» **Set exercise**: Can you recast the items, from the line containing "Where should I" through the last line of the items, as a JSON list of strings with one string per line? Skip blank lines and leave out the pictures.

» **Dataset items**:
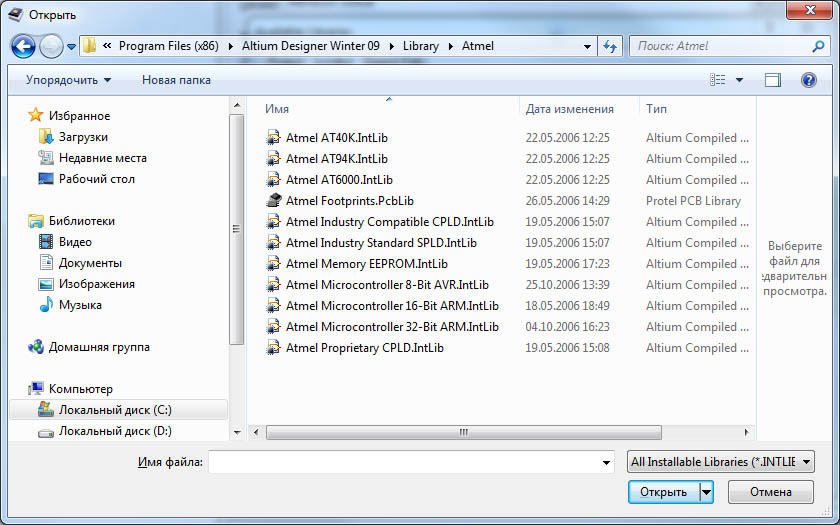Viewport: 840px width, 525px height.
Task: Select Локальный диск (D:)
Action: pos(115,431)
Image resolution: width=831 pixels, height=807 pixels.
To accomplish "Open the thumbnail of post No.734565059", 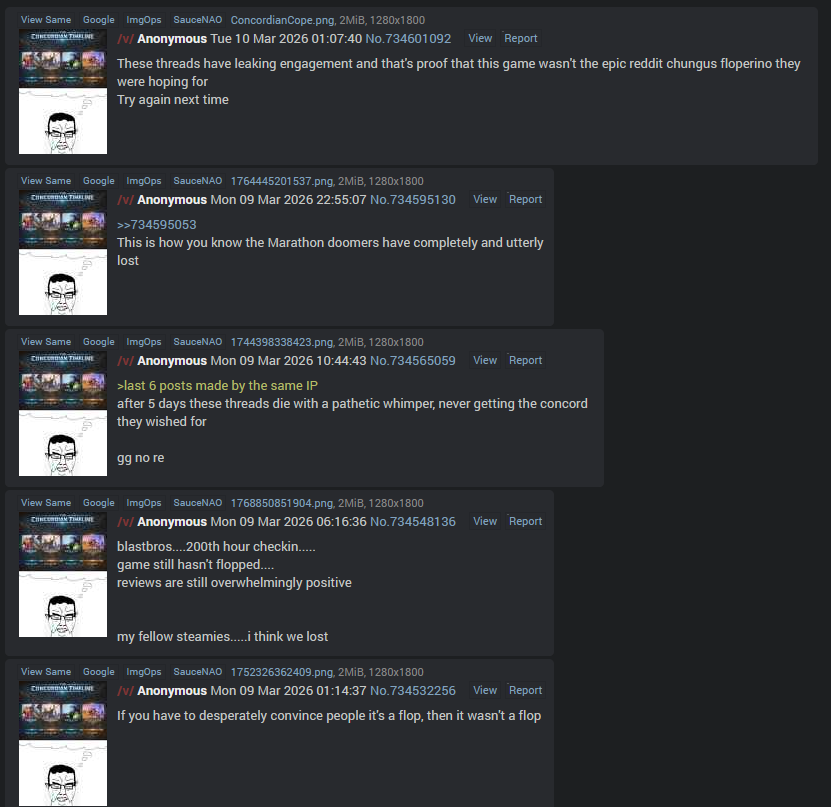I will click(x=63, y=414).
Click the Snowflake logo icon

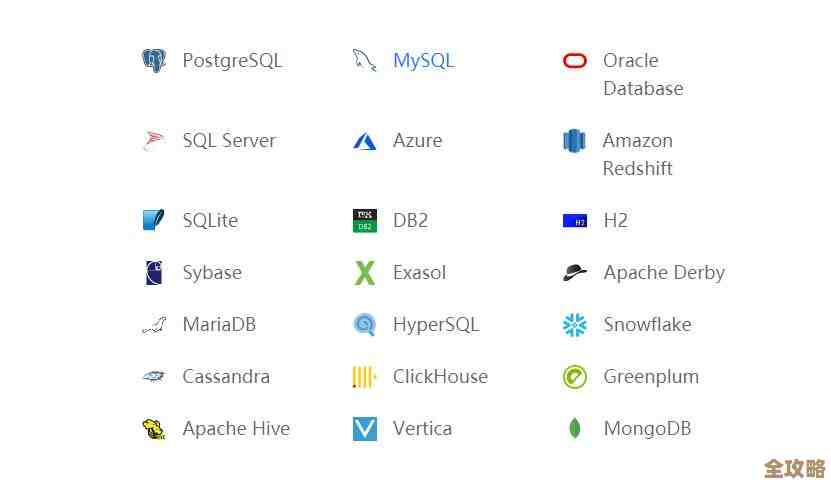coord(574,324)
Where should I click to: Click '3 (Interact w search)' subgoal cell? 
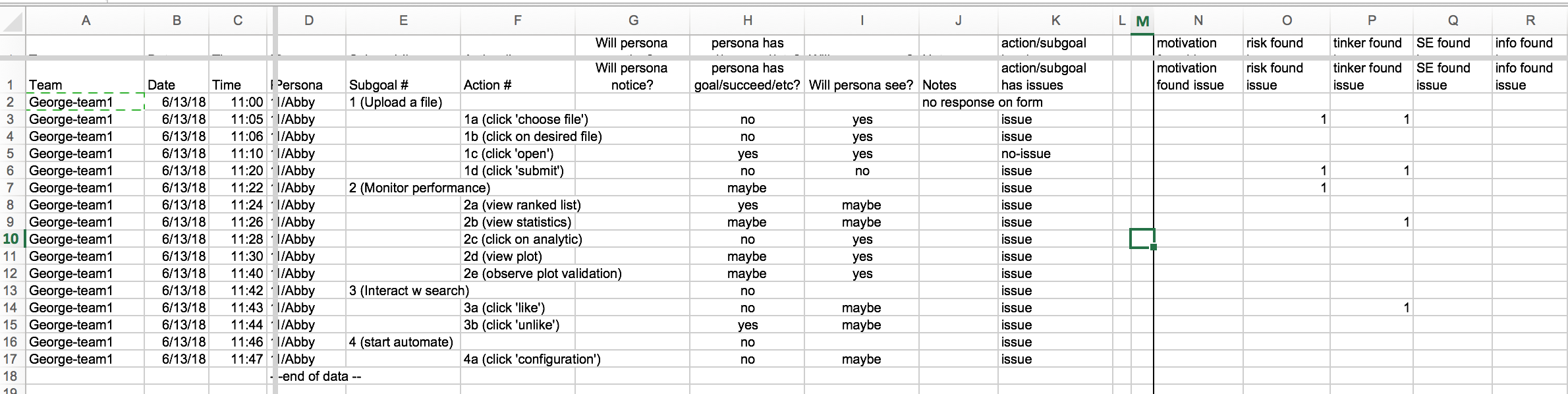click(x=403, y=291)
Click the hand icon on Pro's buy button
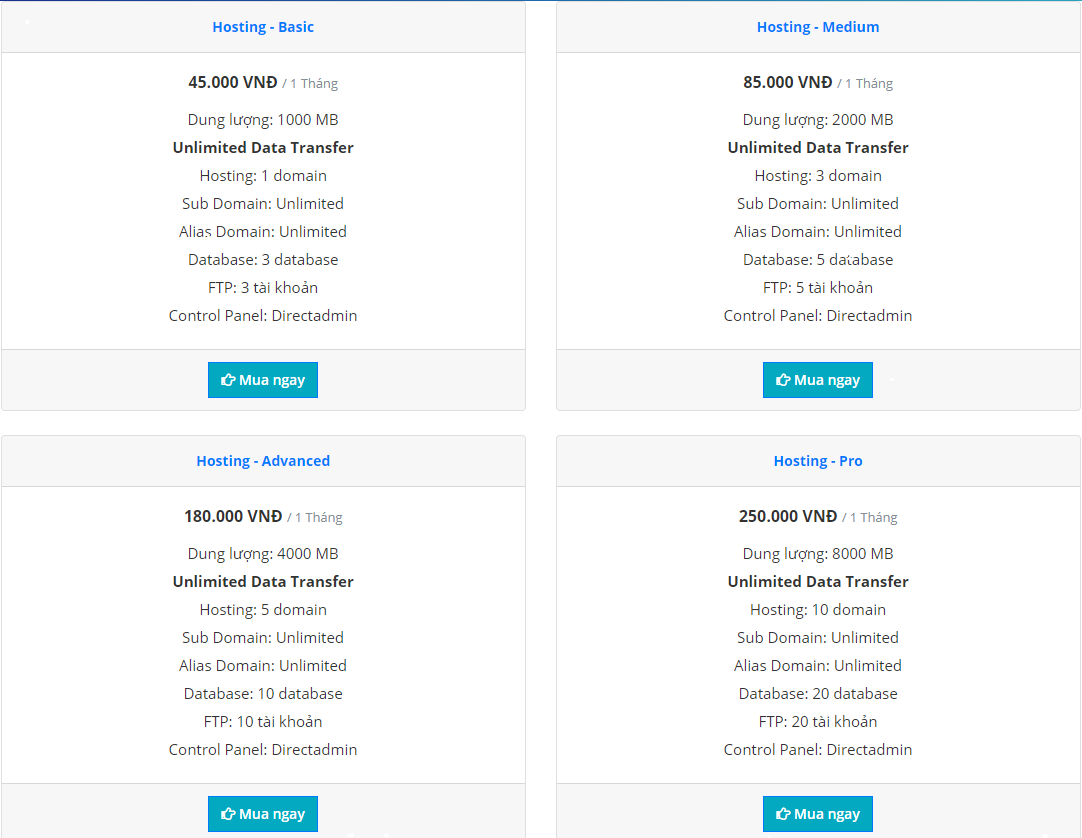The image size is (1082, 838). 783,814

» **Output**:
[
  "Where should I click to: Click '3 (Interact w search)' subgoal cell? ",
  "click(x=403, y=291)",
  "Click the hand icon on Pro's buy button",
  "The image size is (1082, 838). 783,814"
]